[Opening Records for this task section]
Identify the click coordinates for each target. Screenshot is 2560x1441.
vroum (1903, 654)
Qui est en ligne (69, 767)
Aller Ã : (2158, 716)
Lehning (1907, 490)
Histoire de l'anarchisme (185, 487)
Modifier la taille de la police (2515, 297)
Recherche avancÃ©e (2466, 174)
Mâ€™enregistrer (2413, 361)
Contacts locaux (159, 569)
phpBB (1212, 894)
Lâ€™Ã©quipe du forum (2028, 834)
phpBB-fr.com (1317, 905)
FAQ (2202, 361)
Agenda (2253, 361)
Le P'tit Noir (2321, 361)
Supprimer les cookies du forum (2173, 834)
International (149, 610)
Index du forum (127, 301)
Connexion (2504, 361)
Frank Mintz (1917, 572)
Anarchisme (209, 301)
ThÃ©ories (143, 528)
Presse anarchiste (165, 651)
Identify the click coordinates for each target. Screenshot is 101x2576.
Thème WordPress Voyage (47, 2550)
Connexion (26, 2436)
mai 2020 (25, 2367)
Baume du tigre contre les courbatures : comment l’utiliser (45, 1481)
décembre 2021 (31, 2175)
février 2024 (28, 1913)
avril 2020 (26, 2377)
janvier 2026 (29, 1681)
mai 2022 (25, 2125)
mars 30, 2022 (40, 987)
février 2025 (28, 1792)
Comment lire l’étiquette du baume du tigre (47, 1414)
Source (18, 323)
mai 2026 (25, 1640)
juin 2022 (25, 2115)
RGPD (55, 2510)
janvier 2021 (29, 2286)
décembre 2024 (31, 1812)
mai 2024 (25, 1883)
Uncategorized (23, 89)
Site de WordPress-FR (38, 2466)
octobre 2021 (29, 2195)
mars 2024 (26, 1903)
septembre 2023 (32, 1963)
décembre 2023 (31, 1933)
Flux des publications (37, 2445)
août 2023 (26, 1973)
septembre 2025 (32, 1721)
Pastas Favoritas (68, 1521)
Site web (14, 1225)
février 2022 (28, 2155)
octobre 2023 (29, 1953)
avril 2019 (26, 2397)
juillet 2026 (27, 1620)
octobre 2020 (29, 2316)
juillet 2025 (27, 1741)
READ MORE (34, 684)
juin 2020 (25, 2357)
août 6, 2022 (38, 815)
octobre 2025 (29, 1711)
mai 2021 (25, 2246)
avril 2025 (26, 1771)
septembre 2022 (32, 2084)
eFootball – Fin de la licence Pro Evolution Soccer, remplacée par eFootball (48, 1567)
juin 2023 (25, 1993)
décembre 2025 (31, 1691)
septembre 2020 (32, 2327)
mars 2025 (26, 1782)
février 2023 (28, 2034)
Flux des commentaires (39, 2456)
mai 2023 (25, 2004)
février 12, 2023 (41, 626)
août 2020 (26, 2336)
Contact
[Closing Records for this task section]
* [Action item]: Return word for word the lines above from the line with "janvier 2021 (29, 2286)" to the line with "septembre 2022 (32, 2084)", including both and leaving out all others.

* [Task response]:
janvier 2021 (29, 2286)
décembre 2024 (31, 1812)
mai 2024 (25, 1883)
Uncategorized (23, 89)
Site de WordPress-FR (38, 2466)
octobre 2021 (29, 2195)
mars 2024 (26, 1903)
septembre 2023 (32, 1963)
décembre 2023 (31, 1933)
Flux des publications (37, 2445)
août 2023 (26, 1973)
septembre 2025 (32, 1721)
Pastas Favoritas (68, 1521)
Site web (14, 1225)
février 2022 (28, 2155)
octobre 2023 (29, 1953)
avril 2019 (26, 2397)
juillet 2026 (27, 1620)
octobre 2020 (29, 2316)
juillet 2025 (27, 1741)
READ MORE (34, 684)
juin 2020 (25, 2357)
août 6, 2022 (38, 815)
octobre 2025 (29, 1711)
mai 2021 (25, 2246)
avril 2025 (26, 1771)
septembre 2022 (32, 2084)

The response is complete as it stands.